# Task to carry out
Collect all lines containing the word "Open" from the data.
────────────────────────────────────────
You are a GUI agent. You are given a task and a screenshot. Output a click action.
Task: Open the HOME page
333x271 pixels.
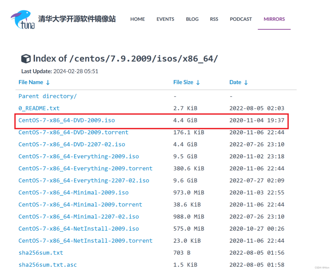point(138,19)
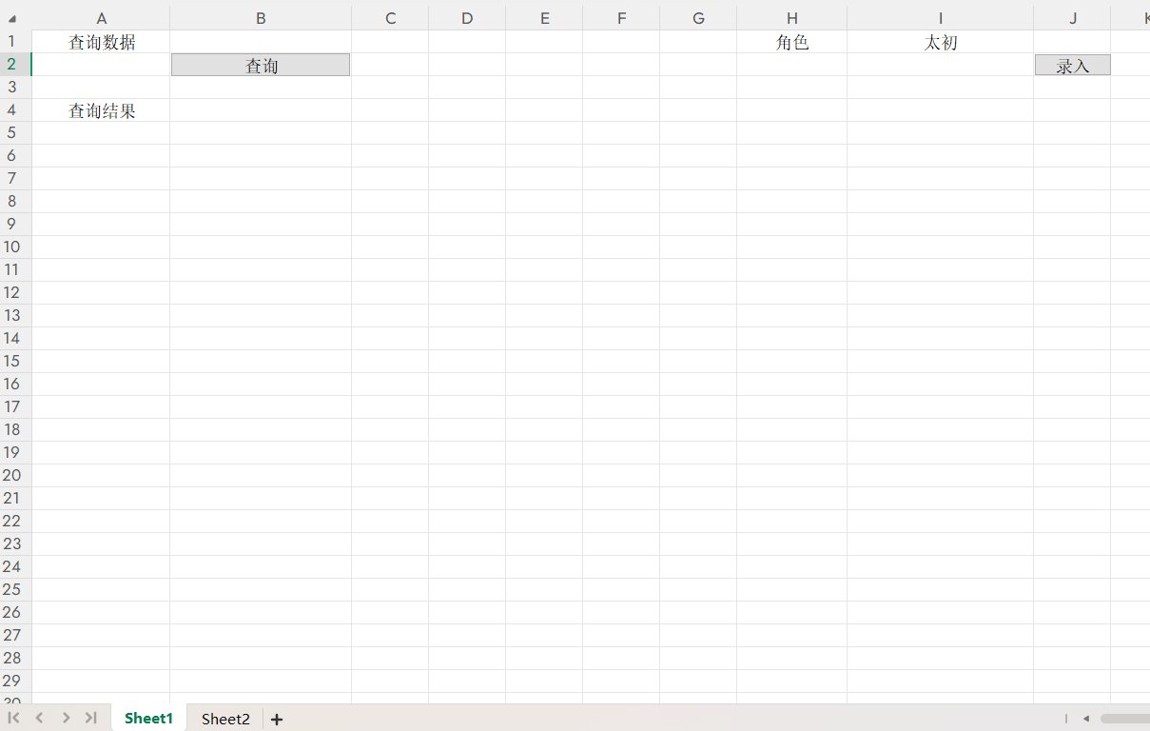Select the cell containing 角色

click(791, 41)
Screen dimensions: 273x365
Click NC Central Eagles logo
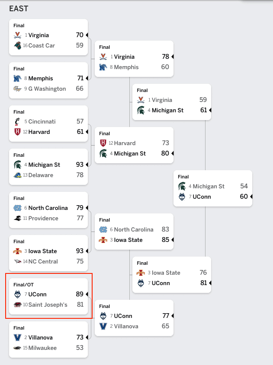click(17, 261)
────────────────────────────────────────
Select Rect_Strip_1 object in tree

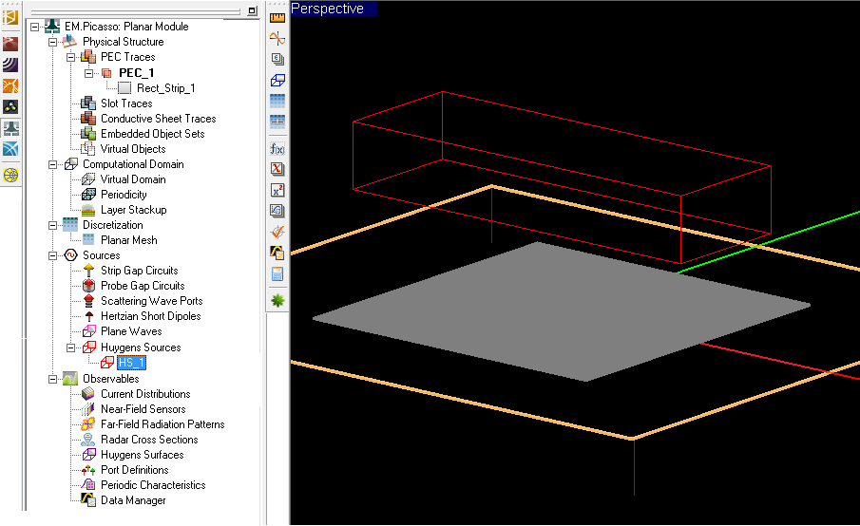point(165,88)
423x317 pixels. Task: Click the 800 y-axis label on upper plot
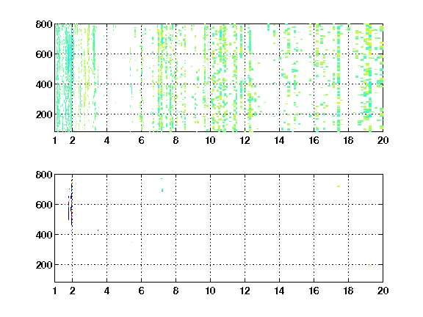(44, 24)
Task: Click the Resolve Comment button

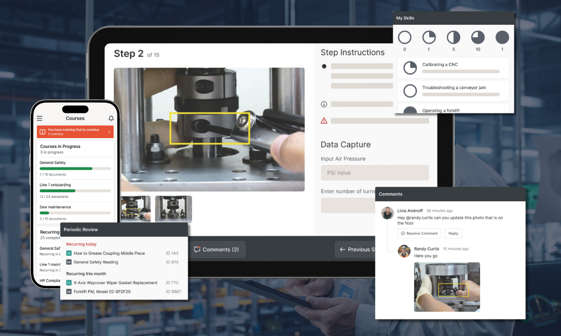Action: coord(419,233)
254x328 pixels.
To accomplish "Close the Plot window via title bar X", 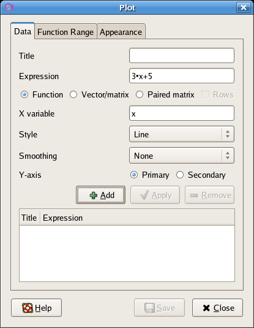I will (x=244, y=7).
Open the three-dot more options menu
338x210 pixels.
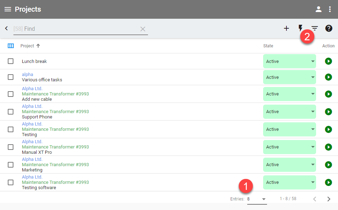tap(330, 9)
────────────────────────────────────────
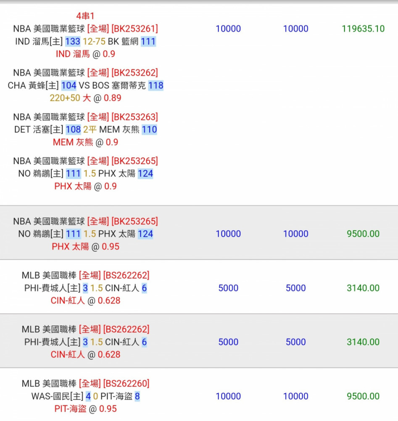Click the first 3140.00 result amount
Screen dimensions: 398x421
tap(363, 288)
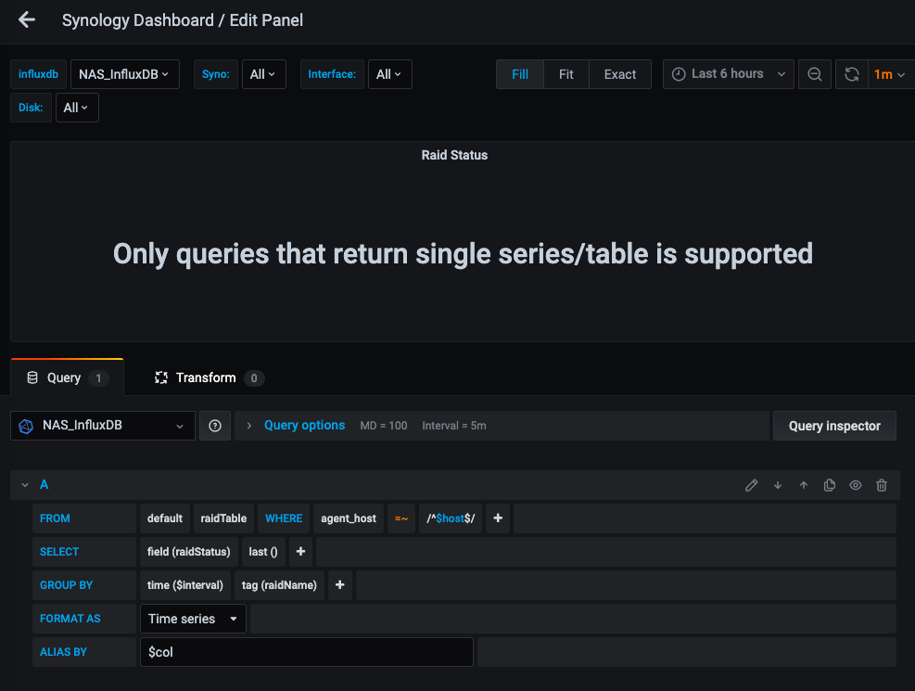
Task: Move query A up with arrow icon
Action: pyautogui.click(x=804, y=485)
────────────────────────────────────────
# Response for this exercise
Task: Open the HOME page
Open the three-dot more options menu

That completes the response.